Reza Shah seized power in Iran in 1921and soon took on the trappings of the Persian Peacock Throne. In 1941, when Hitler invaded Russia, the Shah refused to expel his Nazi allies, so the British and Russian armies invaded Iran to ensure oil and supply routes. The Shah was exiled to South Africa, where he died. During the war, Britain and Russia ruled, but at the end of World War II, the old Shah's twenty-one year old son was placed in power. Iran, like most oil-producing countries, resented the power its foreign-owned oil company wielded over it. A shrewd older politician, Dr. Mossadeq, was appointed chairman of a committee on Iranian oil policy. By 1951, Mossadeq was calling for nationalization and when he was elected prime minister by the Iranian parliament, Iran immediately seized BP's oilfields.

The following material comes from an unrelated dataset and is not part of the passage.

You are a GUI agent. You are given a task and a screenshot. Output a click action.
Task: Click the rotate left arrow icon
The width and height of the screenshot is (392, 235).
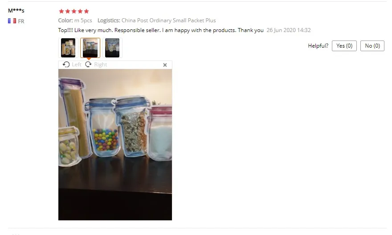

From the beginning of the oil energy monopoly there have been other sources of energy that are more abundant, more environment-friendly, and vastly cheaper. Steam-driven vehicles proved efficient but they were driven out by gasoline-driven vehicles. Since railway engines require less fuel than automobiles and trucks, they have been allowed to fall into disrepair, the decrepit U.S. railway infrastructure now producing frequent calamities.
World oil prices are currently high because OPEC and the American and British oil companies manipulate the prices to gain the highest profits possible. It actually costs only about $1 per barrel to pump oil from the ground, but the present price is $26.41 per barrel. If the market demand for oil products were allowed to operate independently, gas prices at the pump could drop by 50 percent at least.